Processo que investigava Marcola e mais de 100 réus do PCC prescreve após 12 anos; entenda o que motivou o encerramento

Decisão da Justiça de SP extinguiu a punibilidade no maior processo já movido contra a cúpula da facção; encerramento ocorreu por prescrição e não interfere, por ora, no cumprimento das demais penas de Marcola
Por: Redação
11 de dezembro de 2025 - 11:28 AM

Um dos maiores processos contra o Primeiro Comando da Capital (PCC) foi encerrado pela Justiça de São Paulo após o reconhecimento da prescrição da pretensão punitiva. A decisão, assinada pelo juiz Gabriel Medeiro, da 1ª Vara de Presidente Venceslau, extinguiu a punibilidade de Marcos Willians Herbas Camacho, o Marcola, e de mais de cem réus investigados por associação criminosa. O processo tramitava desde 2013, sem sentença condenatória definitiva.

A ação ficou conhecida como o caso dos 175 réus e foi apresentada pelo Grupo de Atuação Especial de Combate ao Crime Organizado (GAECO), que atribuía ao grupo participação estrutural no PCC. A denúncia foi recebida em 28 de setembro de 2013, data que marca o início da contagem do prazo prescricional. Como o crime imputado previa pena máxima de seis anos de prisão, o Código Penal estabelece o período de doze anos para que o Estado conclua o julgamento com decisão final. O prazo se esgotaria em 28 de setembro de 2025.

Na prática, a Justiça concluiu que não havia mais possibilidade legal de punição pelo fato denunciado, uma vez que esse limite temporal foi ultrapassado. O encerramento do processo ocorreu por motivo técnico, sem análise do mérito das acusações. Isso significa que a decisão não declara inocência, apenas impede a continuidade da persecução penal.

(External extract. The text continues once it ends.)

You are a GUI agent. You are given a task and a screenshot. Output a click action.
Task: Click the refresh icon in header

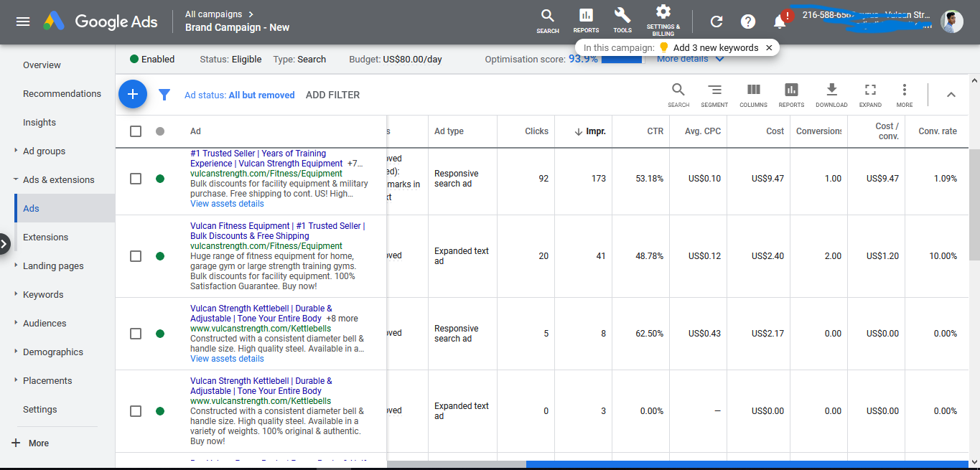(x=717, y=22)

A defesa de Marcola afirmou que o reconhecimento da prescrição é um instituto jurídico que garante segurança jurídica e respeito ao devido processo legal. O Ministério Público ainda avalia se recorrerá da decisão, mas especialistas apontam que, diante do prazo encerrado, não haveria margem para reversão.

📲 Continue acompanhando nosso portal

A prescrição do processo não altera a situação carcerária de Marcola, que permanece cumprindo diversas condenações anteriores somando mais de 300 anos de prisão. Ele segue detido em unidade federal de segurança máxima.

O caso reacendeu o debate sobre a morosidade no julgamento de megaprocessos criminais, especialmente aqueles que envolvem dezenas ou centenas de réus. A complexidade processual, somada a sucessivos recursos, desmembramentos e alterações processuais, frequentemente prolonga o trâmite dessas ações. Para integrantes do Ministério Público, o encerramento dessa ação representa perda significativa para a responsabilização institucional do PCC.

Nos bastidores do Judiciário, magistrados admitem que processos dessa magnitude exigem estrutura reforçada e ritos mais eficientes para evitar travas procedimentais. A discussão deve voltar à pauta em grupos de trabalho que tratam da modernização da persecução penal.

Embora o processo encerrado tivesse forte valor simbólico na repressão ao crime organizado, especialistas afirmam que a prescrição não impede a continuidade de outras investigações e ações penais contra o grupo. O PCC segue alvo de operações da Polícia Federal, do Ministério Público e de sistemas de inteligência estaduais e federais.